§ **Extract**
The best (I hope) 2 alternatives I thought are:
(1) create one varchar(255?) column, with all 50 ids, so something like this:
column energy (7.00)
column carbohydrates (89.95)
column fats (63.12)
column value_bil_ids (165862,14861,816486) ## as a varchar
etc...
In this case, I can split it with "," to an array and check the ids, but I'm still worried about coding praticity... this could save too many columns, but I don't know how much could be pratical in order to scalability too.
Principally, I thought this option usual for query optimization (I hope!)
(2) Simply using an additional id column for every value, so:
column energy (7.00)
column energy_bibl_id (165862)
column carbohydrates (89.95)
column carbohydrates_bibl_id (14861)
column fats (63.12)
column fats_bibl_id (816486)
etc...
It seems to be a weightful number of columns, but much clear then first, especially for the relation of any value column and his ID.
(3) Create a relational table behind values and bibliographies, so
table values
energy
carbohydrates
fats
value_id --> point to table values_and_bibliographies val_bib_id
table values_and_bibliographies
val_bib_id
energy_id --> point to table bibliographies biblio_id
carbohydrates_id --> point to table bibliographies biblio_id
fats_id --> point to table bibliographies biblio_id
table bibliographies
biblio_id
biblio_name
biblio_year
I don't know if these are the best solutions, and I shall be grateful if someone will help me to bring light on it!

You need to normalize that table. What you are doing is madness and will cause you to loose hair. They are called relational databases so you can do what you want without adding of columns. You want to structure it so you add rows.
Please use real names and we can whip a schema out.
edit Good edit. #3 is getting close to a sane design. But you are still very unclear about what a bibliography is doing in a food schema! I think this is what you want. You can have a food and its components linked to a bibliography. I assume bibliography is like a recipe?

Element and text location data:
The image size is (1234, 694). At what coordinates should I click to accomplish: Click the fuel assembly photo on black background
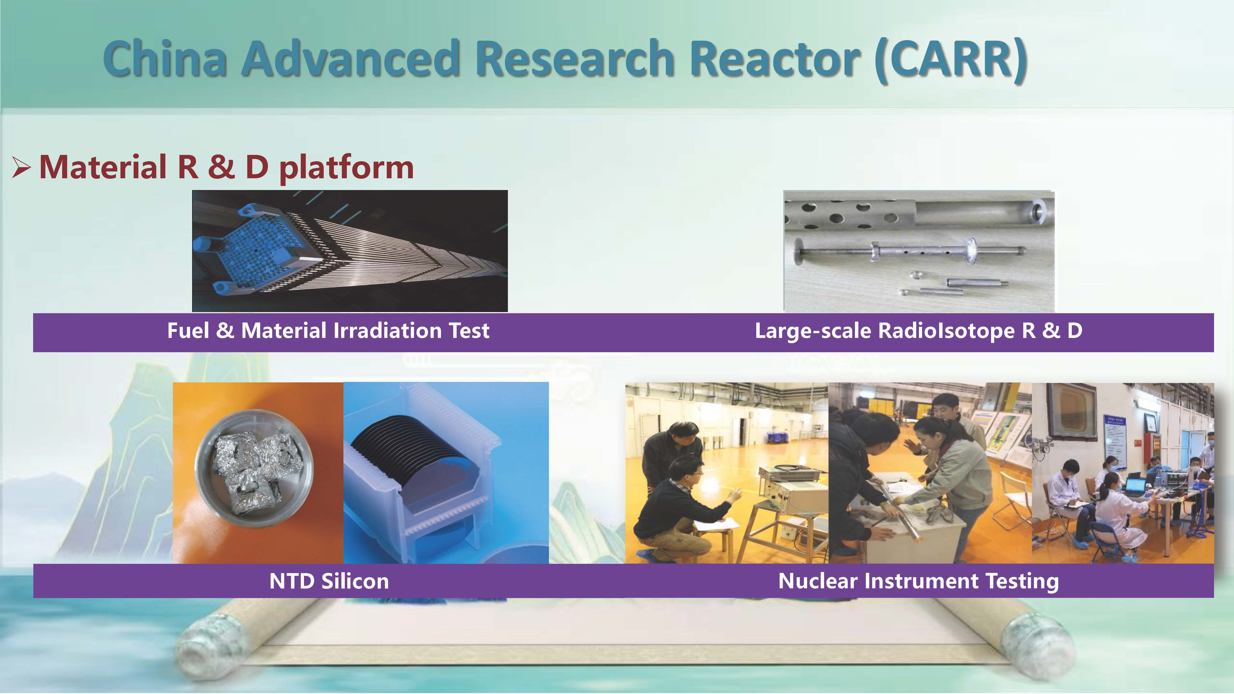tap(350, 251)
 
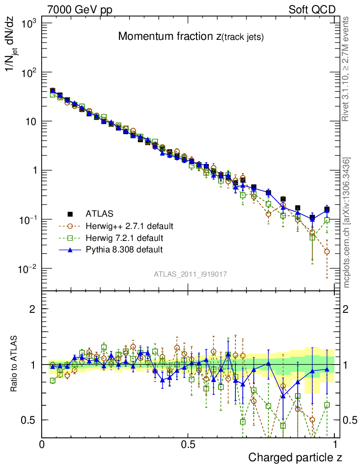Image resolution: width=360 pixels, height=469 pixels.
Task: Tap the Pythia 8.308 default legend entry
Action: click(x=124, y=250)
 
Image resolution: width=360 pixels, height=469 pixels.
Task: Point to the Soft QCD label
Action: click(x=312, y=10)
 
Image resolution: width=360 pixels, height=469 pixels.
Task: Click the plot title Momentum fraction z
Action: click(x=191, y=37)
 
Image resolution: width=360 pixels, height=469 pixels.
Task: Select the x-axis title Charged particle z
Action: click(x=295, y=457)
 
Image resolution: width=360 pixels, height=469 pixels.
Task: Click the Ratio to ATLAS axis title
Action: click(x=15, y=364)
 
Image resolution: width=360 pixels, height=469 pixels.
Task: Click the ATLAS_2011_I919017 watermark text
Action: click(x=191, y=274)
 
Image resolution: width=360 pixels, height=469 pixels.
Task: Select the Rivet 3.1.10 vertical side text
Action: click(x=347, y=69)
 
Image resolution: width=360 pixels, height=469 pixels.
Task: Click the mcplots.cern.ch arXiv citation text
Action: click(x=347, y=223)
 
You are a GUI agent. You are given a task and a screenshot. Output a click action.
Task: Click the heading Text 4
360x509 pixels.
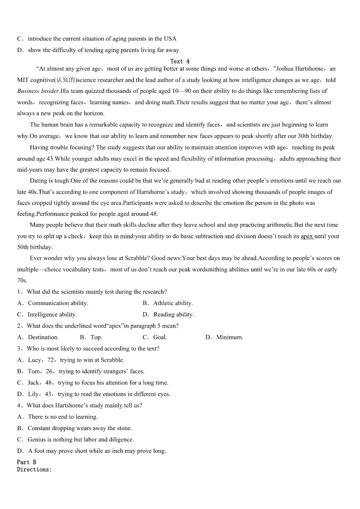coord(180,61)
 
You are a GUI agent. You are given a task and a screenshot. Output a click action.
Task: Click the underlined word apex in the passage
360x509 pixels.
coord(307,236)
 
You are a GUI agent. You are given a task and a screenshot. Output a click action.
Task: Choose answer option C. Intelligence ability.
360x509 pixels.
coord(47,315)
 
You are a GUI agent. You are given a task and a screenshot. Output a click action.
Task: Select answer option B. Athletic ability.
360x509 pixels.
coord(168,303)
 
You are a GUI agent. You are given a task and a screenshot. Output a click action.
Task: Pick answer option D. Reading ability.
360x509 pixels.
coord(168,315)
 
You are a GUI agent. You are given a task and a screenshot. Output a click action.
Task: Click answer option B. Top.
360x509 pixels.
coord(91,337)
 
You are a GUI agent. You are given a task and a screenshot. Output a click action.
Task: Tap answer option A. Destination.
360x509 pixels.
coord(38,337)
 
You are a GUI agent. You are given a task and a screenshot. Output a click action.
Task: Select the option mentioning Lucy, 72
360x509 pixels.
coord(71,360)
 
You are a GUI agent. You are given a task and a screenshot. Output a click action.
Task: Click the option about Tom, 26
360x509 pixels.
coord(81,371)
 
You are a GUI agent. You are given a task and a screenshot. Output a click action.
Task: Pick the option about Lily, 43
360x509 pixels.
coord(94,394)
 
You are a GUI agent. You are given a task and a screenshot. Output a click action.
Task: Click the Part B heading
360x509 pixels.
coord(27,462)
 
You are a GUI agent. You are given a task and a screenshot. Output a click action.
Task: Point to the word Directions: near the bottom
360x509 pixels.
coord(34,470)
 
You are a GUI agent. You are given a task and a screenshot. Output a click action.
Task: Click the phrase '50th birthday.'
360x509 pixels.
coord(35,247)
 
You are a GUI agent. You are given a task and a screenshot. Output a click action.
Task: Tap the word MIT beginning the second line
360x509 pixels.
coord(23,80)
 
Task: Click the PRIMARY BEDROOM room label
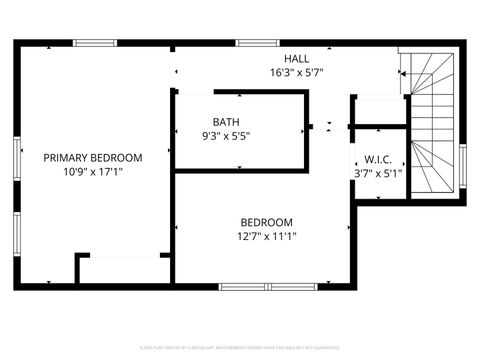pos(92,157)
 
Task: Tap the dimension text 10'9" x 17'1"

§ **What to work on**
#1 In the forum thread on database schema design, what data type does the first alternative propose for the single column holding all the ids?
#2 Extend the forum thread on database schema design, starting after its final sentence.

§ **Outputs for the tasks**
#1 A varchar column.

#2
FOODS
id name
1 broccoli
2 chicken
COMPONENTS
id name
1 carbs
2 fat
3 energy
BIBLIOGRAPHIES
id name year
1 chicken soup 1995
FOOD_COMPONENTS links foods to their components
id food_id component_id bib_id value
1 1 1 1 25 grams
2 1 2 1 13 onces
So to get data you use a join.
SELECT * from FOOD_COMPONENTS fc
INNER JOIN COMPONENTS c on fc.component_id = c.id
INNER JOIN FOODS f on fc.foods_id = f.id
INNER JOIN BIBLIOGRAPHIES b on fc.bib_id = b.id
WHERE
b.name = 'Chicken Soup'

You seriously need to consider redesiging your database structure - it isn't recommended to keep adding columns to a table when you want to store additional data that relates to it.
In a relational database you can relate tables to one another through the use of foreign keys. Since you want to store a bunch of values that relate to your data, create a new table (called values or whatever), and then use the id from your original table as a foreign key in your new table.
Such a design that you have proposed will make writing queries a major headache, not to mention the abundance of null values you will have in your table assuming you don't need to fill every column..

Here's one approach you could take to allow you to add attributes all day long without changing your schema:
Table: Food - each row is a food you're describing
Id
Name
Description
...
Table: Attribute - each row is a numerical attribute that a food can have
Id
Name
MinValue
MaxValue
Unit (probably a 'repeating group', so should technically be in its own table)
Table: Bibliography - i don't know what this is, but you do
Id
...
Table: FoodAttribute - one record for each instance of a food having an attribute
Food
Attribute
Bibliography
Value
So you might have the following records
Food #1 = Cheeseburger
Attribute #1 = Fat (Unit = Grams)
Bibliography #1 = whatever relates to cheeseburgers and fat
Then, if a cheeseburger has 30 grams of fat, there would be an entry in the FoodAttribute table with 1 in the Food column, 1 in the Attribute column, a 1 in the Bibliography column, and 30 in the Value column.
(Note, you may need some other mechanisms to deal with non-numeric attributes.)
Read about Data Modeling and Database Normalization for more info on how to approach these types of problems...

Appending more columns to a table isn't recommended nor popular in the DB world, except with a NoSQL system.
Elaborate your intentions please :)

Why, for the love of $deity, are you doing this by columns? That way lies madness!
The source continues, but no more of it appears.